═══ Data records

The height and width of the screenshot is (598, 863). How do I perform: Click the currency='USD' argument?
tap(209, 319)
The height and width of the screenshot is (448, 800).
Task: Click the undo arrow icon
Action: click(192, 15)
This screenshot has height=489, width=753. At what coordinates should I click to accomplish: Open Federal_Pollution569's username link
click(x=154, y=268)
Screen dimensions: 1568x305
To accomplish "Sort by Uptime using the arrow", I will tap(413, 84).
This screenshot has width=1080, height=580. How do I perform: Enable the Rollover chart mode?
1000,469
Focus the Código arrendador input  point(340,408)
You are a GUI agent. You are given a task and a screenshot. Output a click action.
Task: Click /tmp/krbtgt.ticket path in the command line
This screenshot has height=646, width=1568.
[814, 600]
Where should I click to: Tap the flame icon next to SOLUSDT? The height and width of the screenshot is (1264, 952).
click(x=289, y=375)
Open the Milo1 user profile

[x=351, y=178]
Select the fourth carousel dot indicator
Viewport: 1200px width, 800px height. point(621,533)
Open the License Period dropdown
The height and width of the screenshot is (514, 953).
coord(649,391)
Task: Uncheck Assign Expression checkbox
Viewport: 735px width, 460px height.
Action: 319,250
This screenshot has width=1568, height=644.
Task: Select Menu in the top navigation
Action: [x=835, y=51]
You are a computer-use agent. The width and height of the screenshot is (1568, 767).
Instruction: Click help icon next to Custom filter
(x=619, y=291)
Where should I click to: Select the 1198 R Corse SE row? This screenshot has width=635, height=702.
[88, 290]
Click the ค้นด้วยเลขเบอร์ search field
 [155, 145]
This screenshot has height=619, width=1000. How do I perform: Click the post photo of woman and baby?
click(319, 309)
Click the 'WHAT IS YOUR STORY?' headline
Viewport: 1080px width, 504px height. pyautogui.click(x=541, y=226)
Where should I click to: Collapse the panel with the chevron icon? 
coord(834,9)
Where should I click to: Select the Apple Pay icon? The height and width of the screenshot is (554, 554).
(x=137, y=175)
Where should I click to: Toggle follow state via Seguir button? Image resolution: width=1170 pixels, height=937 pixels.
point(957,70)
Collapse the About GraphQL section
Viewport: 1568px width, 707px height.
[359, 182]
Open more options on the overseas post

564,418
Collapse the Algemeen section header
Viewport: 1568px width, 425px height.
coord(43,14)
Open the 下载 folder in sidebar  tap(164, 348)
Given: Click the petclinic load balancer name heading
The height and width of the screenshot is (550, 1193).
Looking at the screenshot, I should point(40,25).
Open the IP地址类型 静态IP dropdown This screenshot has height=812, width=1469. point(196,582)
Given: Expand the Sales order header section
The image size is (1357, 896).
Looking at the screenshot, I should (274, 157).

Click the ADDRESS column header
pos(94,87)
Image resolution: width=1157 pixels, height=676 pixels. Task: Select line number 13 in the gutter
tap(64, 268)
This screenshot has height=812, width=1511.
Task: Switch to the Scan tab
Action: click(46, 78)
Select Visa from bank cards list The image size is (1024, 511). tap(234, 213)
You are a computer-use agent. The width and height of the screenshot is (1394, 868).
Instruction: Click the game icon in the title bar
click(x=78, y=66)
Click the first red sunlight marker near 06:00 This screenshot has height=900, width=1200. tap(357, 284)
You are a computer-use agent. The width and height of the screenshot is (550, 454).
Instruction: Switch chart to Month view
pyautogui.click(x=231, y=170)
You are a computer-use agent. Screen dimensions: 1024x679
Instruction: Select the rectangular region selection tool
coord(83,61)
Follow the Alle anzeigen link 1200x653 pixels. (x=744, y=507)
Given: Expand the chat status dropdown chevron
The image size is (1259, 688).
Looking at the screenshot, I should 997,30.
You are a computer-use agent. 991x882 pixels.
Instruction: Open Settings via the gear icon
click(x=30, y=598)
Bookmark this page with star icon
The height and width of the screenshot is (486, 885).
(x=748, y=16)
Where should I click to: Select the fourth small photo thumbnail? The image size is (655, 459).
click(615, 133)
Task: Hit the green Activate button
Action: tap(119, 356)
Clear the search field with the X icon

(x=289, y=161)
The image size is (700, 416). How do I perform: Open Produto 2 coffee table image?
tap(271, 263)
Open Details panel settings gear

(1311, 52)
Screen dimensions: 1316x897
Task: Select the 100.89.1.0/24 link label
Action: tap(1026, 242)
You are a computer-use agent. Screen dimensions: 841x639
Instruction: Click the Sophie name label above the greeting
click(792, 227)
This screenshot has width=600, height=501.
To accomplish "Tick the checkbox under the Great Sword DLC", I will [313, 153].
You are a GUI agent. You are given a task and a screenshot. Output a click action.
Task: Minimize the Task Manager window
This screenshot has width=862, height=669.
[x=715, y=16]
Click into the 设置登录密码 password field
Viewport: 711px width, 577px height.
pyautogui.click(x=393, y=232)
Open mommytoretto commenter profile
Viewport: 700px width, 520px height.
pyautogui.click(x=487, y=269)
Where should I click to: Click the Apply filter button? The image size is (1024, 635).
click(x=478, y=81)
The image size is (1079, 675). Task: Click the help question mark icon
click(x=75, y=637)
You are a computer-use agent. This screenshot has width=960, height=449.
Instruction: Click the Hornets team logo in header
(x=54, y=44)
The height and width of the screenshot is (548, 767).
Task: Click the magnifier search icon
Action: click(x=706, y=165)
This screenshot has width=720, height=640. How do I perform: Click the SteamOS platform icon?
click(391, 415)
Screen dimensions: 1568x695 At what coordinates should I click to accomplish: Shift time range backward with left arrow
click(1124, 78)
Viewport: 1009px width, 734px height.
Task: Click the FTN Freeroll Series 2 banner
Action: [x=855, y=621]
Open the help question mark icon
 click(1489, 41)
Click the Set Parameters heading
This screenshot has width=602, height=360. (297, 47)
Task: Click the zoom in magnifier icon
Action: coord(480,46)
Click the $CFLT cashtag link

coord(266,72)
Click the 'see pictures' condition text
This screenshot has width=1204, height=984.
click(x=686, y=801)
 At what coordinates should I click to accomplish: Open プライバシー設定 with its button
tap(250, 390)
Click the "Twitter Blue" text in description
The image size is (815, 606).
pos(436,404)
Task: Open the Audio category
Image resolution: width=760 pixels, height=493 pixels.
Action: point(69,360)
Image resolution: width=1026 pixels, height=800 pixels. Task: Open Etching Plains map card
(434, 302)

══════

> _Assigned task_
Among the records above, extract exactly the lines from the line with "Given: Expand the Sales order header section" to the line with "Task: Minimize the Task Manager window", both lines included, and leave out the rest.

> _Response to the exercise_
Given: Expand the Sales order header section
The image size is (1357, 896).
Looking at the screenshot, I should (274, 157).

Click the ADDRESS column header
pos(94,87)
Image resolution: width=1157 pixels, height=676 pixels. Task: Select line number 13 in the gutter
tap(64, 268)
This screenshot has height=812, width=1511.
Task: Switch to the Scan tab
Action: click(46, 78)
Select Visa from bank cards list The image size is (1024, 511). tap(234, 213)
You are a computer-use agent. The width and height of the screenshot is (1394, 868).
Instruction: Click the game icon in the title bar
click(x=78, y=66)
Click the first red sunlight marker near 06:00 This screenshot has height=900, width=1200. tap(357, 284)
You are a computer-use agent. The width and height of the screenshot is (550, 454).
Instruction: Switch chart to Month view
pyautogui.click(x=231, y=170)
You are a computer-use agent. Screen dimensions: 1024x679
Instruction: Select the rectangular region selection tool
coord(83,61)
Follow the Alle anzeigen link 1200x653 pixels. (x=744, y=507)
Given: Expand the chat status dropdown chevron
The image size is (1259, 688).
Looking at the screenshot, I should 997,30.
You are a computer-use agent. 991x882 pixels.
Instruction: Open Settings via the gear icon
click(x=30, y=598)
Bookmark this page with star icon
The height and width of the screenshot is (486, 885).
(x=748, y=16)
Where should I click to: Select the fourth small photo thumbnail? The image size is (655, 459).
click(615, 133)
Task: Hit the green Activate button
Action: tap(119, 356)
Clear the search field with the X icon

(x=289, y=161)
The image size is (700, 416). How do I perform: Open Produto 2 coffee table image?
tap(271, 263)
Open Details panel settings gear

(1311, 52)
Screen dimensions: 1316x897
Task: Select the 100.89.1.0/24 link label
Action: tap(1026, 242)
You are a computer-use agent. Screen dimensions: 841x639
Instruction: Click the Sophie name label above the greeting
click(792, 227)
This screenshot has width=600, height=501.
To accomplish "Tick the checkbox under the Great Sword DLC", I will [313, 153].
You are a GUI agent. You are given a task and a screenshot. Output a click action.
Task: Minimize the Task Manager window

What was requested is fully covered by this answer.